Research has shown that when trafficking victims are undocumented, deportation becomes a significant concern and potential obstacle to reporting criminal activities. Responding to this concern, the U.S. Department of Justice developed a trafficking visa (T visa) to help the victims and possibly include families to legally stay in the U.S. if they comply with the requirements for help in the investigation and prosecution of related trafficking offences. T visa allows the recipient to be legally employed and become permanent residents of the U.S. after three years (Stevens, & Berishaj, 2016). However, the provider is advised not to promise the victims concerning immigration status as there is still the possibility that the undocumented immigrant can still be denied a visa with the T visa (Stevens, & Berishaj, 2016).

Part of the care plan also incorporates trauma-informed care. Several studies have emphasized the significance of adhering to a trauma-informed care approach when providing care for trafficked individuals (Abas et al., 2013; Hemmings et al., 2016). Trauma-informed care encompasses a commitment to victim safety and empowerment and recognizes the influence of numerous traumatic events in the person’s life course (Hemmings et al. 2016). Some researchers have highlighted the significance of avoiding re-traumatization, such as ensuring that trafficking survivors are not forced to discuss the details of the trafficking event when they do not feel ready (Recknor, Gemeinhardt, & Selwyn, 2018; Coppola, & Cantwell, 2016). The provider must let the client only talk about the incident when they are willing without coercion.

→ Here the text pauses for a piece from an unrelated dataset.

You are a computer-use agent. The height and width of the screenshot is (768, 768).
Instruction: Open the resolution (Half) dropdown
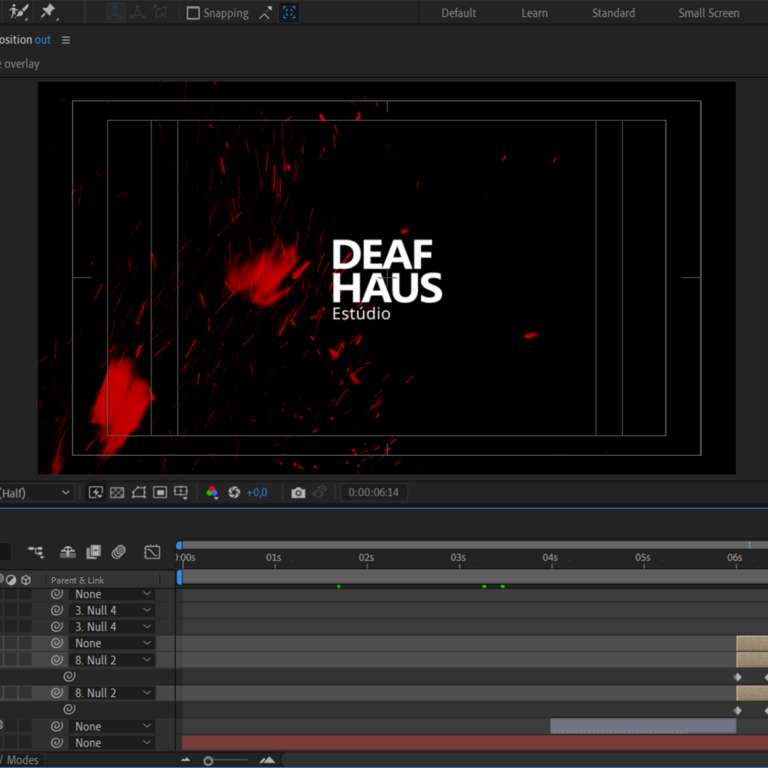[x=38, y=493]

            The care plan should also include culturally sensitive interaction between the health care providers and the victim. Powell, Asbill, Louis, and Stoklosa (2018) argued that the significance of establishing a culturally excellent and competent service for human trafficked victims is another critical area for health care providers. Culturally sensitive care is defined as the provision of care by considering how individuals from diverse cultures or backgrounds express or experience illness and their response to care. In particular, some researchers have focused on cultural diversities in peoples’ attitudes towards some aspects of health, most so mental health. Some western approaches, including counselling, have been ruled out when interacting with these clients. In one study, the victims considered other services besides one-to-one therapy to cater for their emotional needs, including acupuncture. They termed their experiences with one-to-one as blaming and shameful, and the western talk therapy conflicted with their cultural backgrounds (Salami et al., 2021; Scannell, MacDonald, Berger, & Boyer, 2018). This makes culturally sensitive a pertinent area of concern by health care professionals when interacting with trafficked victims.

Summary Statement

            Overall, human trafficking is a serious health challenge globally, one that health professionals must not overlook. Health care experts are uniquely placed to interact with some trafficked victims, even though if not all of them during the treatment of STIs, abortion services, and other services. Hence, health care providers should be appropriately trained to recognize, treat, and help trafficked victims as a component of their everyday clinical practice.